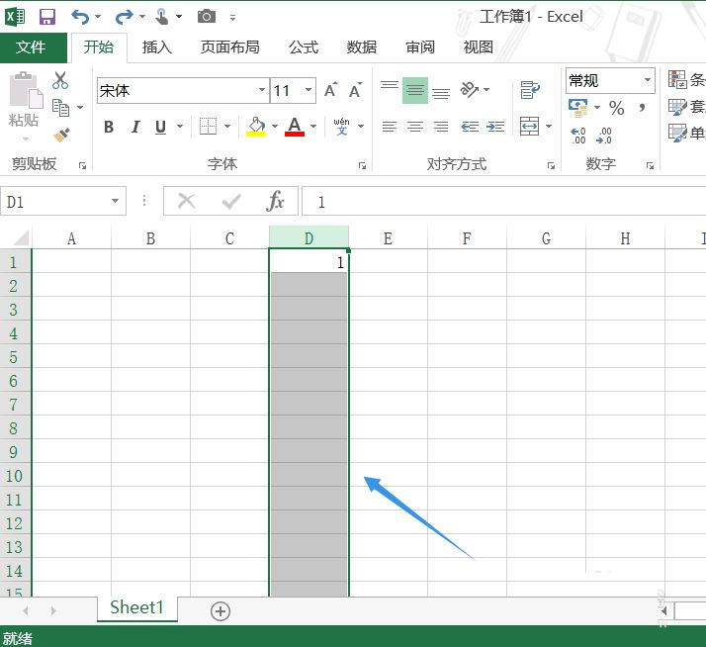
Task: Expand the font size dropdown
Action: tap(309, 91)
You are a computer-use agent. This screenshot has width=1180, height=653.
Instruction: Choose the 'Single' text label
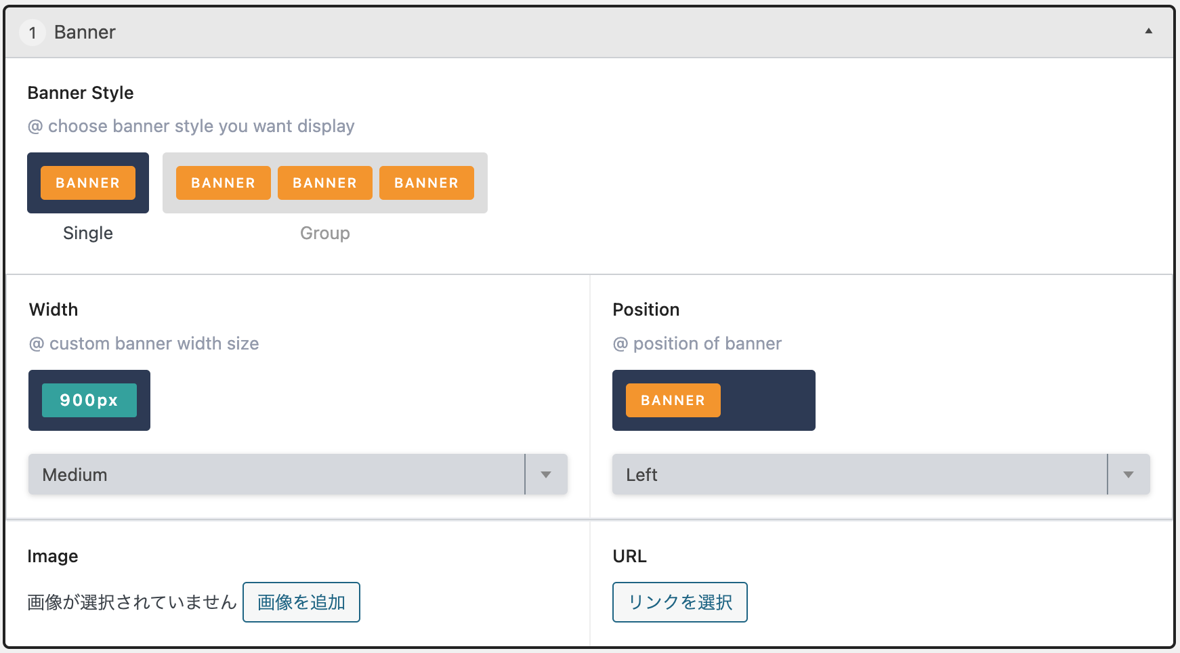88,233

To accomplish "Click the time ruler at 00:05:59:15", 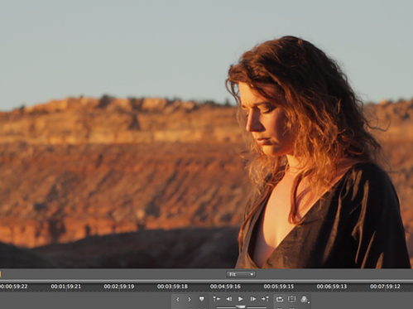I will click(278, 287).
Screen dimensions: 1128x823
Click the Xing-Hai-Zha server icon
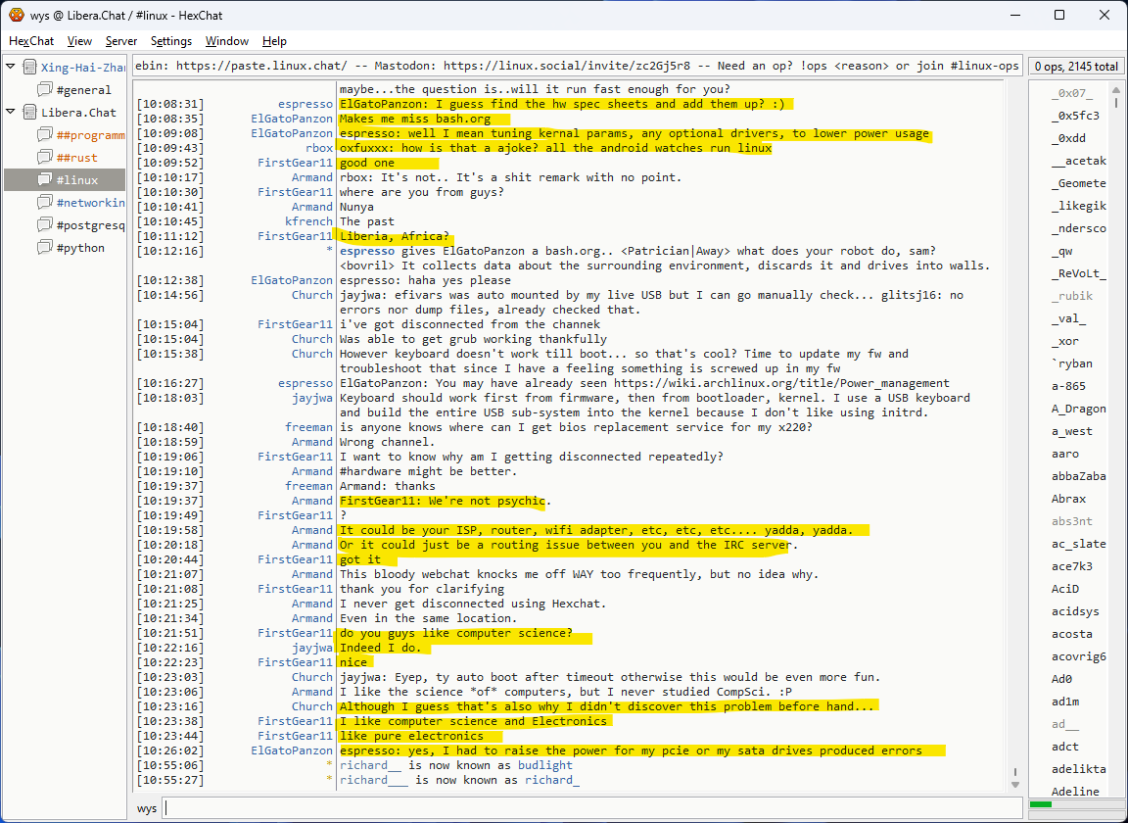[x=29, y=68]
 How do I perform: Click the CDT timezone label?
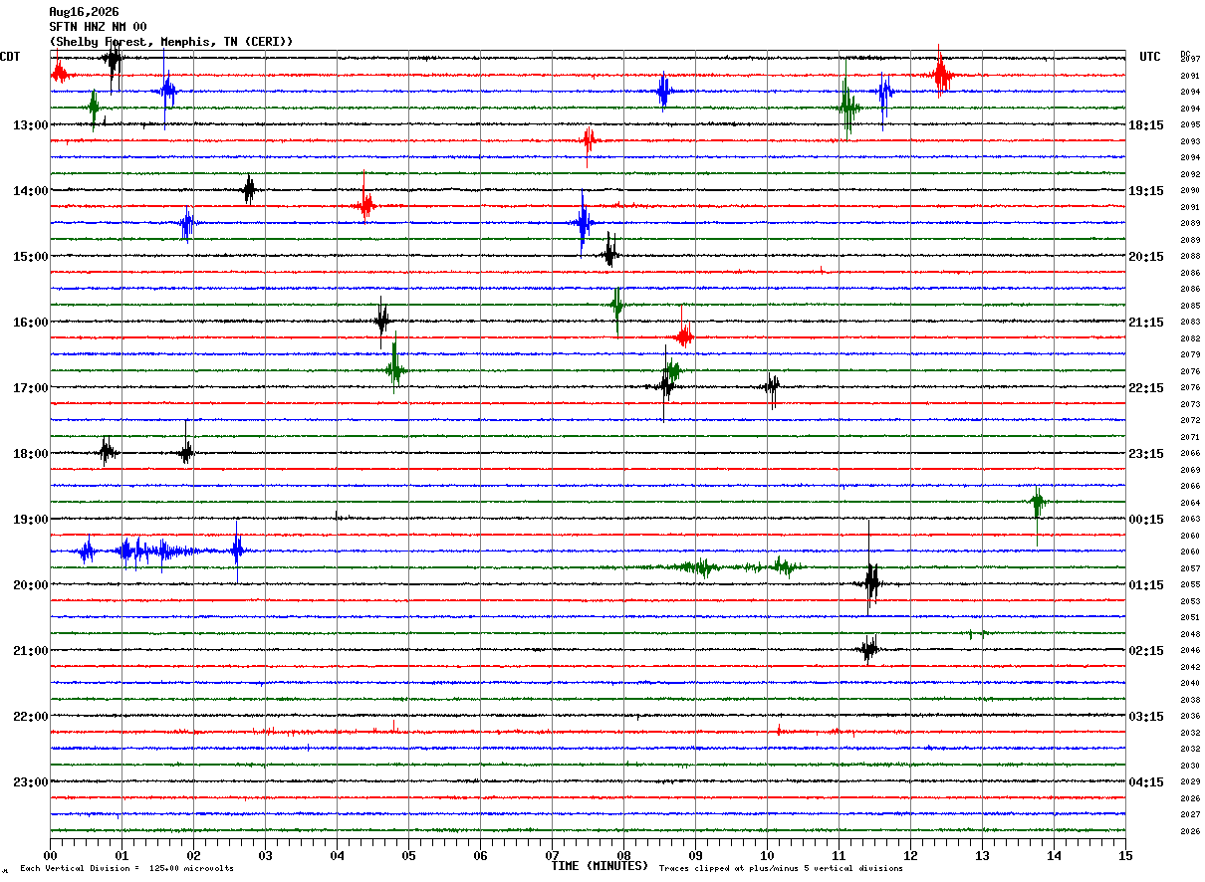(10, 57)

**What the task asks:**
Each line from the line containing "Screen dimensions: 1128x823" through the final line of the data above must be retyped exactly; nothing else, and no pictures, may appear.

**Answer for this exercise:**
Screen dimensions: 1128x823
Click the Xing-Hai-Zha server icon
[x=29, y=68]
 How do I perform: Click the CDT timezone label?
(10, 57)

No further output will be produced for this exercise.